Requirements ▸
Return the following lines exactly as they appear, from the first one to the last.

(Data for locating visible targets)
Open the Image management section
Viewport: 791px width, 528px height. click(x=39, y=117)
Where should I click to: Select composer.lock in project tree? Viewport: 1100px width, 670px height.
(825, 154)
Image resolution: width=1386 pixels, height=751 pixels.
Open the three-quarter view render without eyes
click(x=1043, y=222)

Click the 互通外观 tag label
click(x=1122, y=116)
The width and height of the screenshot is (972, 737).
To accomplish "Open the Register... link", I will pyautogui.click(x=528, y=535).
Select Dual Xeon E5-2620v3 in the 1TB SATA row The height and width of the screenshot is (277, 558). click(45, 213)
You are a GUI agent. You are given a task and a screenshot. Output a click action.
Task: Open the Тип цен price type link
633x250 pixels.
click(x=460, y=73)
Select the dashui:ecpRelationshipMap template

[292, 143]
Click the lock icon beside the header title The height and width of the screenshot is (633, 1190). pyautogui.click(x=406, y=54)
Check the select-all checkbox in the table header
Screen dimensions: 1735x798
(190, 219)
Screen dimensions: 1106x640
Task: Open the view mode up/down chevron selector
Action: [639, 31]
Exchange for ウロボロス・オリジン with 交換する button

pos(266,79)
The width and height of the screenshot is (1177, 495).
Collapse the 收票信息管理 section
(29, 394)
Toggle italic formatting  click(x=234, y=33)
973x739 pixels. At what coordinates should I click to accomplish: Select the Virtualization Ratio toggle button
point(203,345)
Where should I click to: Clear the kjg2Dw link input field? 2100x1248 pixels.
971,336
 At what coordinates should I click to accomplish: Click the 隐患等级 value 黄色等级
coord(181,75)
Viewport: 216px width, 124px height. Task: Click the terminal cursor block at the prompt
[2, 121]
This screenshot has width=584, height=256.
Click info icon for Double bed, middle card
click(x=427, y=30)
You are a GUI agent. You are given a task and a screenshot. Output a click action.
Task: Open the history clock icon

Right answer ▸
Open the Image management section
Viewport: 791px width, 528px height. click(x=39, y=117)
Where should I click to: Select composer.lock in project tree? Viewport: 1100px width, 670px height.
(825, 154)
Image resolution: width=1386 pixels, height=751 pixels.
Open the three-quarter view render without eyes
click(x=1043, y=222)

Click the 互通外观 tag label
click(x=1122, y=116)
The width and height of the screenshot is (972, 737).
To accomplish "Open the Register... link", I will pyautogui.click(x=528, y=535).
Select Dual Xeon E5-2620v3 in the 1TB SATA row The height and width of the screenshot is (277, 558). click(45, 213)
You are a GUI agent. You are given a task and a screenshot. Output a click action.
Task: Open the Тип цен price type link
633x250 pixels.
click(x=460, y=73)
Select the dashui:ecpRelationshipMap template

[292, 143]
Click the lock icon beside the header title The height and width of the screenshot is (633, 1190). pyautogui.click(x=406, y=54)
Check the select-all checkbox in the table header
Screen dimensions: 1735x798
(190, 219)
Screen dimensions: 1106x640
Task: Open the view mode up/down chevron selector
Action: [639, 31]
Exchange for ウロボロス・オリジン with 交換する button

pos(266,79)
The width and height of the screenshot is (1177, 495).
Collapse the 收票信息管理 section
(29, 394)
Toggle italic formatting  click(x=234, y=33)
973x739 pixels. At what coordinates should I click to accomplish: Select the Virtualization Ratio toggle button
point(203,345)
Where should I click to: Clear the kjg2Dw link input field? 2100x1248 pixels.
971,336
 At what coordinates should I click to accomplish: Click the 隐患等级 value 黄色等级
coord(181,75)
Viewport: 216px width, 124px height. Task: Click the terminal cursor block at the prompt
[2, 121]
This screenshot has width=584, height=256.
Click info icon for Double bed, middle card
click(x=427, y=30)
You are a GUI agent. You are given a task and a screenshot. Output a click action.
Task: Open the history clock icon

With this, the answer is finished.